◆ About this task
The data below is to be copied exactly, line by line.

»»

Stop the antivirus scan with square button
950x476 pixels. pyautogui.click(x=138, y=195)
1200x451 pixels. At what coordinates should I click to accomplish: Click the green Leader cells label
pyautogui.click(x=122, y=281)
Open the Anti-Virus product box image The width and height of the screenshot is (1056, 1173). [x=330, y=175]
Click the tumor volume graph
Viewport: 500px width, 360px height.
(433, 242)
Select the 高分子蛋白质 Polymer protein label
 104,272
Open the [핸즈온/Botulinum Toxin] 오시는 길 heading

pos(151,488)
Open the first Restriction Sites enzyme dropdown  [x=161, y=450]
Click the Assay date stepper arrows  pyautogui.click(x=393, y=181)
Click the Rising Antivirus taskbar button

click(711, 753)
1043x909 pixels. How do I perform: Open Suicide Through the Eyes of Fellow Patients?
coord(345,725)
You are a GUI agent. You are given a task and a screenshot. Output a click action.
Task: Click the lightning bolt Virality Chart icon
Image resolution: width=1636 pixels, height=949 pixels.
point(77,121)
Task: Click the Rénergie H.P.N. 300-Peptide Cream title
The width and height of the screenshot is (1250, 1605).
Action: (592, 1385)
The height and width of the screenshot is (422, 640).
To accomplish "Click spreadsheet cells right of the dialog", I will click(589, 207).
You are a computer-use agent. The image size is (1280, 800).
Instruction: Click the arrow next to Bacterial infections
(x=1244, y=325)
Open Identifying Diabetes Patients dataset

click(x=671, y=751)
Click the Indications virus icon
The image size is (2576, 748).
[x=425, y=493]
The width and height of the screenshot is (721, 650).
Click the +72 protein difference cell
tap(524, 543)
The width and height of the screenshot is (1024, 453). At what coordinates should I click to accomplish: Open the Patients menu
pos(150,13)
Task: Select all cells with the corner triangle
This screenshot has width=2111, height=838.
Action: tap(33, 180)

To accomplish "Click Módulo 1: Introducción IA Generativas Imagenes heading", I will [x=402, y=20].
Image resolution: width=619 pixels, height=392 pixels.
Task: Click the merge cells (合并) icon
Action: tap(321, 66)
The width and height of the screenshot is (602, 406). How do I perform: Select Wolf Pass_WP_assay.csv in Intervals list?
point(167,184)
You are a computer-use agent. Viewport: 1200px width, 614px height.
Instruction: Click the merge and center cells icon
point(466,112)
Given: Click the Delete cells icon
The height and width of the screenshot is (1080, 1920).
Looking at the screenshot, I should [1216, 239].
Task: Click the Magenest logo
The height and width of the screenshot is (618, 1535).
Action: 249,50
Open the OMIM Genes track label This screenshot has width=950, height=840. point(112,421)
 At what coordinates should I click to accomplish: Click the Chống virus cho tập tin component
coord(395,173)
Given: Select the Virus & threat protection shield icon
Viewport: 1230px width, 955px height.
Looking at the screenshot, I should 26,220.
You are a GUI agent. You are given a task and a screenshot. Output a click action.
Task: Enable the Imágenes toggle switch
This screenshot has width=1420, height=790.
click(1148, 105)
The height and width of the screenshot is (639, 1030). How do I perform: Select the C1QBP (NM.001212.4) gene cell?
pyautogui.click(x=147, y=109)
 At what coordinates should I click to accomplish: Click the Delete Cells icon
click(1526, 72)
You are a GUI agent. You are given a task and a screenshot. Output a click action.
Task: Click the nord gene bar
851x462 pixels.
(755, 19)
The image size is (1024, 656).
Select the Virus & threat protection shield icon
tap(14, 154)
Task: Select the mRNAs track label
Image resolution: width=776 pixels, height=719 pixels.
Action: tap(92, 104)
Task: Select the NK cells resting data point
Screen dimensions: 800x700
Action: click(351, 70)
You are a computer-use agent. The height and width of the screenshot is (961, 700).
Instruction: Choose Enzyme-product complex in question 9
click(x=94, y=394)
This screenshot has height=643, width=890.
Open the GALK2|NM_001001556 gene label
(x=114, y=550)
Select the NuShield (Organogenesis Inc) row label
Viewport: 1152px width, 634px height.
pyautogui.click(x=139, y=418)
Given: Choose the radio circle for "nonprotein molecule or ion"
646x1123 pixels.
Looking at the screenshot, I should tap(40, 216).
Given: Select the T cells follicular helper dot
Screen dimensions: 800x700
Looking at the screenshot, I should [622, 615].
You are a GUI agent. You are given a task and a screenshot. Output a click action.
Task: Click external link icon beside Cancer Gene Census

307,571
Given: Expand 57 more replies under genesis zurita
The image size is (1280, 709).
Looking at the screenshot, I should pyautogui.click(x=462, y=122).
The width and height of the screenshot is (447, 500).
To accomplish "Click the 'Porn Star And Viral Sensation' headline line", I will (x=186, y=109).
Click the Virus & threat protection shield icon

««

◆ Exercise result
Stop the antivirus scan with square button
950x476 pixels. pyautogui.click(x=138, y=195)
1200x451 pixels. At what coordinates should I click to accomplish: Click the green Leader cells label
pyautogui.click(x=122, y=281)
Open the Anti-Virus product box image The width and height of the screenshot is (1056, 1173). [x=330, y=175]
Click the tumor volume graph
Viewport: 500px width, 360px height.
(433, 242)
Select the 高分子蛋白质 Polymer protein label
 104,272
Open the [핸즈온/Botulinum Toxin] 오시는 길 heading

pos(151,488)
Open the first Restriction Sites enzyme dropdown  [x=161, y=450]
Click the Assay date stepper arrows  pyautogui.click(x=393, y=181)
Click the Rising Antivirus taskbar button

click(711, 753)
1043x909 pixels. How do I perform: Open Suicide Through the Eyes of Fellow Patients?
coord(345,725)
You are a GUI agent. You are given a task and a screenshot. Output a click action.
Task: Click the lightning bolt Virality Chart icon
Image resolution: width=1636 pixels, height=949 pixels.
point(77,121)
Task: Click the Rénergie H.P.N. 300-Peptide Cream title
The width and height of the screenshot is (1250, 1605).
Action: (592, 1385)
The height and width of the screenshot is (422, 640).
To accomplish "Click spreadsheet cells right of the dialog", I will click(589, 207).
You are a computer-use agent. The image size is (1280, 800).
Instruction: Click the arrow next to Bacterial infections
(x=1244, y=325)
Open Identifying Diabetes Patients dataset

click(x=671, y=751)
Click the Indications virus icon
The image size is (2576, 748).
[x=425, y=493]
The width and height of the screenshot is (721, 650).
Click the +72 protein difference cell
tap(524, 543)
The width and height of the screenshot is (1024, 453). At what coordinates should I click to accomplish: Open the Patients menu
pos(150,13)
Task: Select all cells with the corner triangle
This screenshot has width=2111, height=838.
Action: tap(33, 180)

To accomplish "Click Módulo 1: Introducción IA Generativas Imagenes heading", I will [x=402, y=20].
Image resolution: width=619 pixels, height=392 pixels.
Task: Click the merge cells (合并) icon
Action: tap(321, 66)
The width and height of the screenshot is (602, 406). How do I perform: Select Wolf Pass_WP_assay.csv in Intervals list?
point(167,184)
You are a computer-use agent. Viewport: 1200px width, 614px height.
Instruction: Click the merge and center cells icon
point(466,112)
Given: Click the Delete cells icon
The height and width of the screenshot is (1080, 1920).
Looking at the screenshot, I should [1216, 239].
Task: Click the Magenest logo
The height and width of the screenshot is (618, 1535).
Action: 249,50
Open the OMIM Genes track label This screenshot has width=950, height=840. point(112,421)
 At what coordinates should I click to accomplish: Click the Chống virus cho tập tin component
coord(395,173)
Given: Select the Virus & threat protection shield icon
Viewport: 1230px width, 955px height.
Looking at the screenshot, I should 26,220.
You are a GUI agent. You are given a task and a screenshot. Output a click action.
Task: Enable the Imágenes toggle switch
This screenshot has width=1420, height=790.
click(1148, 105)
The height and width of the screenshot is (639, 1030). How do I perform: Select the C1QBP (NM.001212.4) gene cell?
pyautogui.click(x=147, y=109)
 At what coordinates should I click to accomplish: Click the Delete Cells icon
click(1526, 72)
You are a GUI agent. You are given a task and a screenshot. Output a click action.
Task: Click the nord gene bar
851x462 pixels.
(755, 19)
The image size is (1024, 656).
Select the Virus & threat protection shield icon
tap(14, 154)
Task: Select the mRNAs track label
Image resolution: width=776 pixels, height=719 pixels.
Action: tap(92, 104)
Task: Select the NK cells resting data point
Screen dimensions: 800x700
Action: click(351, 70)
You are a computer-use agent. The height and width of the screenshot is (961, 700).
Instruction: Choose Enzyme-product complex in question 9
click(x=94, y=394)
This screenshot has height=643, width=890.
Open the GALK2|NM_001001556 gene label
(x=114, y=550)
Select the NuShield (Organogenesis Inc) row label
Viewport: 1152px width, 634px height.
pyautogui.click(x=139, y=418)
Given: Choose the radio circle for "nonprotein molecule or ion"
646x1123 pixels.
Looking at the screenshot, I should tap(40, 216).
Given: Select the T cells follicular helper dot
Screen dimensions: 800x700
Looking at the screenshot, I should [622, 615].
You are a GUI agent. You are given a task and a screenshot. Output a click action.
Task: Click external link icon beside Cancer Gene Census

307,571
Given: Expand 57 more replies under genesis zurita
The image size is (1280, 709).
Looking at the screenshot, I should pyautogui.click(x=462, y=122).
The width and height of the screenshot is (447, 500).
To accomplish "Click the 'Porn Star And Viral Sensation' headline line", I will (x=186, y=109).
Click the Virus & threat protection shield icon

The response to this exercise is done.